Hasilnya adalah terbit Peraturan Pemerintah (PP) Nomor 1 Tahun 2017 dan Peraturan Menteri (Permen) ESDM Nomor 5 dan Permen ESDM Nomor 6 Tahun 2017.
Peraturan baru tersebut pada intinya memperbolehkan Freeport mengekspor konsentrat hingga 5 tahun ke depan, sejak Januari 2017 bersamaan dengan harus selesainya pembangunan fasilitas pengolahan dan pemurnian mineral (smelter).
Syarat lain adalah skema kerjasama berubah dari Kontrak Karya (KK) menjadi Izin Usaha Pertambangan Khusus (IUPK), divestasi saham hingga 51 persen, dan sistem pajak/fiskal mengikuti aturan yang berlaku (prevailing), tidak lagi mengikuti ketentuan yang berlaku dalam KK (nail down).
Freeport pun akan memperoleh perpanjangan kontrak 20 tahun, sehingga memberi kepastian investasi untuk tambang bawah tanah dan smelter.

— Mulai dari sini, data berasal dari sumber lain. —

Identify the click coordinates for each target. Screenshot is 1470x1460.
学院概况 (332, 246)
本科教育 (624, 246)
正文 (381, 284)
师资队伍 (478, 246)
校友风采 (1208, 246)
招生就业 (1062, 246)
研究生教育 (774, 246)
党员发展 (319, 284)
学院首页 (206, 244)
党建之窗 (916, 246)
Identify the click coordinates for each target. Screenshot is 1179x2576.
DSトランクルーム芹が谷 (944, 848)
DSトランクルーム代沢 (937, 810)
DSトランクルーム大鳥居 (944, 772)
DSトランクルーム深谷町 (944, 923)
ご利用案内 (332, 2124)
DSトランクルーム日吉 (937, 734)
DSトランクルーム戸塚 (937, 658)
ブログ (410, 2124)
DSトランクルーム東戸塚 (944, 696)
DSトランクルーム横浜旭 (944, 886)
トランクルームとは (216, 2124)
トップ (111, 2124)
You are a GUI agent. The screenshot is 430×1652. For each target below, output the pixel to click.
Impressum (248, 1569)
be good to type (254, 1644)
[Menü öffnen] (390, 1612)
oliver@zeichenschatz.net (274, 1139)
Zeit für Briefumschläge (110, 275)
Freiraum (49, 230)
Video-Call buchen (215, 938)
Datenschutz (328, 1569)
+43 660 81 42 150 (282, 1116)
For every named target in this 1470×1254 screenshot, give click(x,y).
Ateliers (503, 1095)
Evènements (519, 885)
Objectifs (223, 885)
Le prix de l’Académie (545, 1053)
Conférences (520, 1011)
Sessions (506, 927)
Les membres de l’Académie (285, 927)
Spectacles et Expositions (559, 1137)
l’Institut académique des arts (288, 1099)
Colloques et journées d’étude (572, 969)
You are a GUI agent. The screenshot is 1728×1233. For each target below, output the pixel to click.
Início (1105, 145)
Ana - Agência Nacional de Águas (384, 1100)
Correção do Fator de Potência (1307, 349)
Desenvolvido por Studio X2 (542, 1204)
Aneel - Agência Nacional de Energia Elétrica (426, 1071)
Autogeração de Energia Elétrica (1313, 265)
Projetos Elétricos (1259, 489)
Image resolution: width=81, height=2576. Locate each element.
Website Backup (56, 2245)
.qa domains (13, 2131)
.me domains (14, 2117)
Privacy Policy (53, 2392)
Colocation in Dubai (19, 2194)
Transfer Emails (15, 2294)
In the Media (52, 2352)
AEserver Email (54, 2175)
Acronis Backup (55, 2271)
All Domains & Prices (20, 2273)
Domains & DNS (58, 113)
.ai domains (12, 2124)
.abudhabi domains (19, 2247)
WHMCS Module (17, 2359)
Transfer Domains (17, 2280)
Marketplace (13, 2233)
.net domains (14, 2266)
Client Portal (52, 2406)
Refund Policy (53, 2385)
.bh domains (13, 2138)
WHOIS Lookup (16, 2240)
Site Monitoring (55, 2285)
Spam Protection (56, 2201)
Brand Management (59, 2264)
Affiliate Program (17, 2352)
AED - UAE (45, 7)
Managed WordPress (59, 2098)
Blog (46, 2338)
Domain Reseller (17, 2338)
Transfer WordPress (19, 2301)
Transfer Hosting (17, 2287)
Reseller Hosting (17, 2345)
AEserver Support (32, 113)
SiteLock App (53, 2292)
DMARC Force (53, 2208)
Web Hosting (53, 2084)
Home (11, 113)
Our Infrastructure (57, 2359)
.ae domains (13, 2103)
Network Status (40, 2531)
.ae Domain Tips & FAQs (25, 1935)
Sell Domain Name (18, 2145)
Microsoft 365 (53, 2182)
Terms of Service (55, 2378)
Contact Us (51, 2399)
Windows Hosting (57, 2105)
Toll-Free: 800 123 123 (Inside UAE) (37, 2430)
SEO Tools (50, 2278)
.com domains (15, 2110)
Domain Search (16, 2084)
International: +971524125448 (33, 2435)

Ternyata "kemurahan hati" pemerintah menerbitkan PP No.1/2017 untuk merelaksasi larangan ekspor dan memberi perpanjangan kontrak 20 tahun, tidak ditanggapi Freeport, yang terutama keberatan atas divestasi 51 persen dan ketentuan fiskal yang berlaku bagi pemegang IUPK.
Bahkan Freeport mengancam pemerintah dengan rencana PHK terhadap ribuan karyawan PTFI, dan mengajukan gugatan ke arbitrase internasional.
Dalam KK Freeport-Pemerintah RI memang termuat ketentuan penyelesaian perselisihan melalui jalur arbitrase.
Namun, langkah tersebut hanya akan ditempuh jika kesepakatan atas berbagai perbedaan tidak tercapai dalam 120 hari (sesuai ketentuan Pasal 21 KK), yang dihitung sejak 17 Februari 2017.
Tentu saja sikap Freeport ini mendapat tanggapan serius dari pemerintah, yang telah beriktikad baik mencari solusi win-win.
Menteri ESDM Ignatius Jonan mengatakan, pemerintah pun bisa menggugat Freeport ke arbitrase internasional.
Menko Maritim Luhut B Panjaitan mengatakan, Freeport sebagai perusahaan yang tak mengikuti aturan tata kelola korporasi yang baik, karena mengancam akan merumahkan sejumlah karyawan.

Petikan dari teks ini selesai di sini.